Apesar de não terem direito a voto, deputados bolsonaristas estão entre os mais influentes nas redes quando se trata da eleição no Senado. Gustavo Gayer (PL), alvo do inquérito das fake news e recém-eleito deputado por Goiás, criou um site com telefone e e-mail dos senadores para incentivar seguidores a “educadamente” cobrar os indecisos. A página foi compartilhada por deputados reeleitos como Carlos Jordy (PL-RJ) e Bia Kicis (PL-DF). Nela, a candidatura de Girão é tratada como aliada.
No Telegram, a estratégia é a mesma. Um modelo de e-mail para ser enviado aos senadores é compartilhado de forma frequente. O texto diz que Marinho é o candidato que pode “recuperar a confiança do povo” e a “independência do Senado diante do STF”. A mensagem também pede que a escolha do presidente do Senado, marcada para 1.º de fevereiro, logo após a posse dos novos senadores, ocorra de forma aberta – defesa feita por Girão e por Marinho. Pelo regimento da Casa, a eleição é secreta, mas os parlamentares podem optar por abrir seu voto no microfone.
Supremo
Segundo o levantamento feito pelas pesquisadoras Ana Júlia Bernardi, da UFRGS, e Letícia Capone, da UFRJ, o descontentamento dos apoiadores de Bolsonaro com Pacheco se resume essencialmente ao fato de o atual presidente do Senado nunca ter aceitado pautar o impeachment de ministros do STF. O próprio ex-presidente chegou a assinar um pedido contra Moraes.

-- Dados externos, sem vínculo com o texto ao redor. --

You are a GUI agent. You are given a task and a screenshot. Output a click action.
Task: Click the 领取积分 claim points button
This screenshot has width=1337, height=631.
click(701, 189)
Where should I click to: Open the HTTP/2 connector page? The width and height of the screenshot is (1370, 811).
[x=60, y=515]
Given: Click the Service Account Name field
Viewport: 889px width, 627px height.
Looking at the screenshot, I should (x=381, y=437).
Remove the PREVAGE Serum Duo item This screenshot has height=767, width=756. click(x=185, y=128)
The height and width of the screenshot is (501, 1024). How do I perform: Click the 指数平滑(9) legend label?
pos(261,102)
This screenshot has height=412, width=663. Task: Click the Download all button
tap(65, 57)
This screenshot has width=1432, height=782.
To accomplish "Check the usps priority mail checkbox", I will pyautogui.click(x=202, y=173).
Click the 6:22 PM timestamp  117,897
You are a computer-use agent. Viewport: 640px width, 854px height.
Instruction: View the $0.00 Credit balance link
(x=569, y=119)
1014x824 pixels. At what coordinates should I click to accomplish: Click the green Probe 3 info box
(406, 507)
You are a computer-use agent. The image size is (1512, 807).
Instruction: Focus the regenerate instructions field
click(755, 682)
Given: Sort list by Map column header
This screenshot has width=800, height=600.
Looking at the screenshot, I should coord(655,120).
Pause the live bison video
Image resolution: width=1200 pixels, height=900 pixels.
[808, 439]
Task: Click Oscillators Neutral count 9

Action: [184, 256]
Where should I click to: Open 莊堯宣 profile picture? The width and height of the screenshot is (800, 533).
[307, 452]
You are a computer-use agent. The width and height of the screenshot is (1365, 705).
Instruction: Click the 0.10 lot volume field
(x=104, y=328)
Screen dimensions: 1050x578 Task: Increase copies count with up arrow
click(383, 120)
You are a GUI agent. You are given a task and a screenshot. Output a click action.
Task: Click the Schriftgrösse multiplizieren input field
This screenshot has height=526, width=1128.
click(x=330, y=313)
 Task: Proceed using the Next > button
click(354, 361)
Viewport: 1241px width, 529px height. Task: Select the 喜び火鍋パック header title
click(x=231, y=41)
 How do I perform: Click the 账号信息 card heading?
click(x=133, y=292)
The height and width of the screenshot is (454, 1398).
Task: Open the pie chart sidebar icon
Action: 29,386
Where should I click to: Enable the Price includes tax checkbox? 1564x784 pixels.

“Não há questão de alinhamento ou não com Lula”, disse Pacheco, que em 2021 recebeu o apoio de Bolsonaro. “Meu compromisso sempre foi com a democracia, o estado de direito e a valorização das instituições, para evitar o discurso demagógico e populista de quem quer ter adesão em rede social.”
Marinho fala em “resgatar prerrogativas do Senado”, com o argumento de que o Judiciário “invadiu” a competência do Legislativo e se aliou ao governo Lula. “Há parlamentares que estão sofrendo censura prévia, estão ameaçados.”
Girão trata sua postulação como independente. “Não somos nem apoiados pelo Lula, que é o Pacheco, nem pelo Bolsonaro, que é o Rogério”, afirmou. Na prática, porém, o senador é um nome aceito pelo campo bolsonarista e muitas vezes tratado como linha auxiliar de Marinho, o que ele nega. “As pessoas, às vezes, não entendem o processo do Senado”, observou. “Quanto mais candidaturas, melhor, porque facilita o debate e o somatório de forças convergentes.”
Pelas regras do Senado, se nenhum dos candidatos obtiver 41 votos, a disputa será em segundo turno. A ex-ministra da Agricultura Tereza Cristina (MS) chegou a ser convidada para ser candidata, sob o argumento de que teria mais chances do que Marinho. O PL propôs à senadora eleita que se filiasse ao partido e entrasse na disputa. Ela não aceitou.